Problem :
We have an application server which for legacy reasons still runs on 32bit kernel with PAE (Ubuntu 12.04 LTS). The server has 24GB of RAM, as seen in the output of free:
$> free -lmt total used free shared buffers cached Mem: 24256 19468 4788 0 0 2382 Low: 189 146 42 High: 24067 19321 4745 -/+ buffers/cache: 17085 7170 Swap: 19956 47 19908 Total: 44212 19515 24697
However, as soon as the real memory usage rises over approximately 16GB, processes are killed by the OOM killer (notably Google Chrome), and some memory allocations from Java also tend to fail. I have already set
vm.overcommit_memory = 1
via sysctl
, but it doesn’t seem to help. Here is an excerpt of dmesg which shows the output after one of the OOMs.
Solution :
A quick google for oom killer premature
seems to suggest there are a few reasons the OOM killer could be invoked even when the system has plenty of apparent memory/swap available.

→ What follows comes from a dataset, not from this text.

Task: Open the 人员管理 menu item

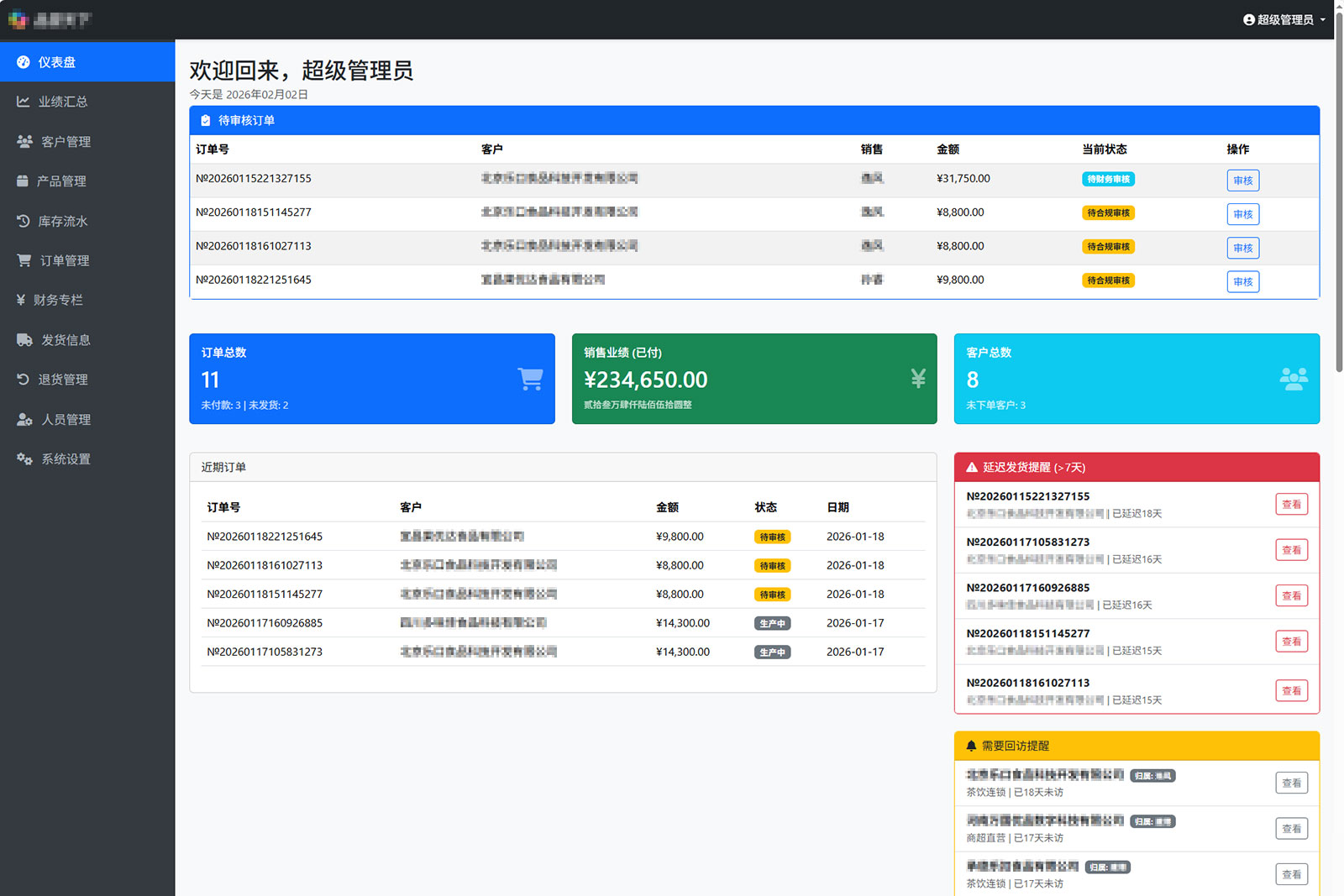Action: pos(66,420)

One possible explanation is memory fragmentation, in particular:
Normal: 2386*4kB 2580*8kB 197*16kB 6*32kB 4*64kB 0*128kB 1*256kB 1*512kB 1*1024kB 0*2048kB 0*4096kB = 35576kB
Suggests that there aren’t many normal large pages available.
I’m afraid this isn’t a complete answer to your question, but it could point you in one possible direction of inquiry.